The patient, in severe cases might have to undergo platelet pheresis, a procedure that is meant to lower the platelet count by blood removal processes. The drawing of blood is followed by a separation process of collecting the platelets out of the blood and eventually returning the remaining blood cells back into the body.
5. Platelets are related to cardiovascular diseases
Too many platelets increase the risk of blood clotting. The formation of blood clots in the blood vessels increase the chances for cardiovascular diseases to manifest.
However, cardiovascular risk is more associated with platelet function than platelet count. An individual may have normal amount of platelets, but due to abnormal function where the blood component sticks together more than needed, the clumping increases the risk of heart attack or stroke.
6. Platelets can be transfused
In patients with a low platelet count or thrombocytopenia, doctors may recommend a platelet transfusion. If the patient consents, platelets are collected from donors and run through a drip into the bloodstream of the patient.
The process of transfusion takes 15-30 minutes. Side effects of platelet transfusions are rare since, the donated platelets are thoroughly tested for infections.
7. Some drugs affect the functionality and the number of platelets
There are some medicinal drugs that are toxic to platelets which either directly kills the blood component or attacks the source; damaging the megakaryocytes cells in the bone marrow which are the core resource in the manufacture of platelets.
Other drugs include those used in chemotherapy during cancer treatment. Mean Platelet Volume (MPV) will help determine the volume of platelets in a given blood and whether it have been affected by any drug/s introduced to the body.

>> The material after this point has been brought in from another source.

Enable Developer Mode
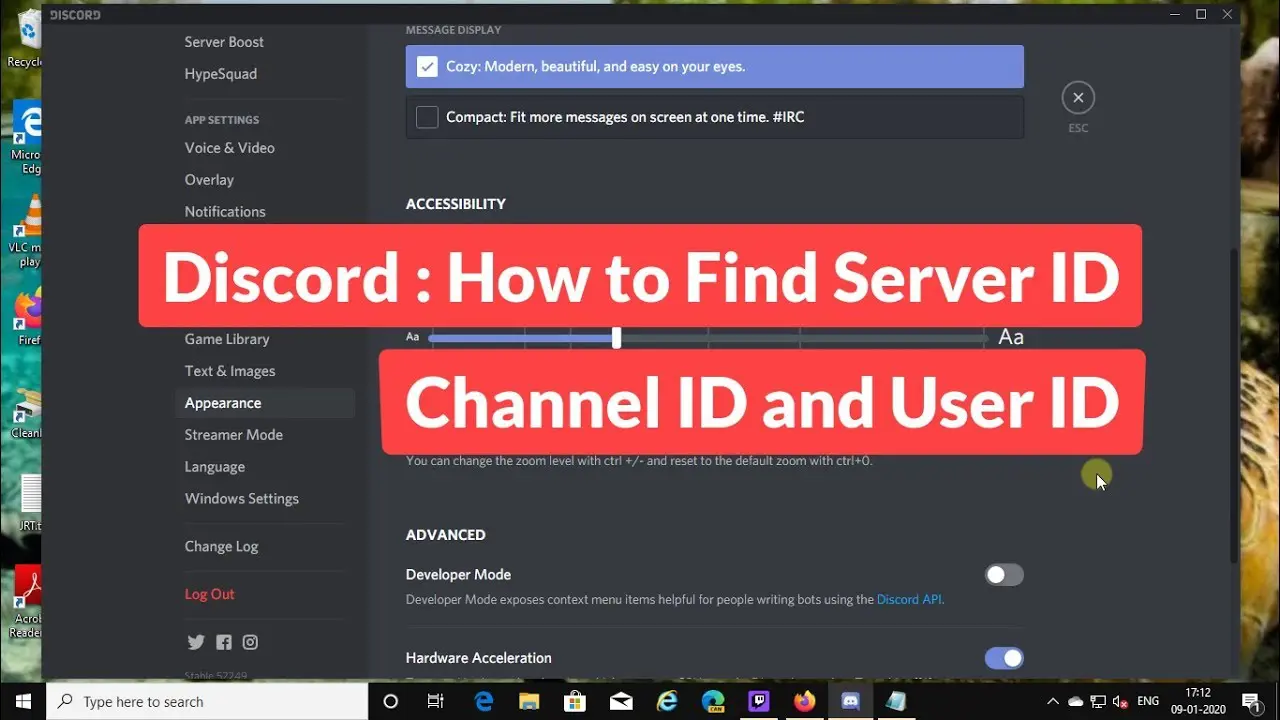The height and width of the screenshot is (720, 1280). point(1004,574)
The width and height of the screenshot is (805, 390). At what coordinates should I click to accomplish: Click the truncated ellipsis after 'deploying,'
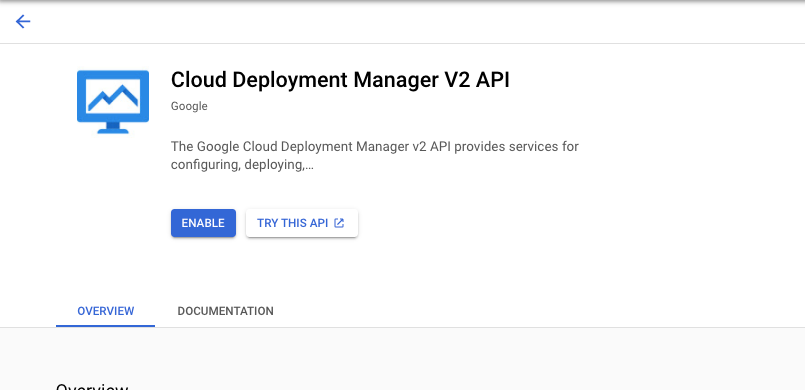click(x=309, y=165)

8. Platelet transfusion has alternatives
Platelet transfusion has been observed to have limited success with bone marrow failure where alternative agents will be needed. The transfusion of platelet cells can also only be set by medical doctors when it is the ideal solution to any underlying platelet problem.
There are long-term alternatives to the need of platelet transfusion which includes the discontinuation of drugs that are known to affect platelet function, supplementary strategies to increase platelet production, and the treatment of underlying conditions. Read about foods that increase platelet count.
- Michael Desborough, Andreas V Hadjinicolaou, Anna Chaimani, Marialena Trivella, Paresh Vyas, Carolyn Doree, Sally Hopewell, Simon J Stanworth, & Lise J Estcourt (2016). Alternative agents to prophylactic platelet transfusion for preventing bleeding in people with thrombocytopenia due to chronic bone marrow failure: a meta‐analysis and systematic review.
9. Splenic sequestration leads to reduced number of platelets
Splenic sequestration leads to low platelet count due to enlargement and changes in the function of the spleen for various reasons.
A large spleen retains a greater volume of platelets. Some medical disorders that causes thrombocytopenia as a result of the condition include advanced liver diseases with portal hypertension and blood cancers.
10. Cancer of the bone marrow affects platelets
Due to the fact that platelets are produced in the bone marrow, any infection or disease that affects the bone marrow affects the blood component, too.
Cancers of the bone marrow and the blood can result to various levels of thrombocytopenia. Cancers located in other body tissues may also infiltrate the functionality of the bone marrow, resulting to a reduced production of blood platelets.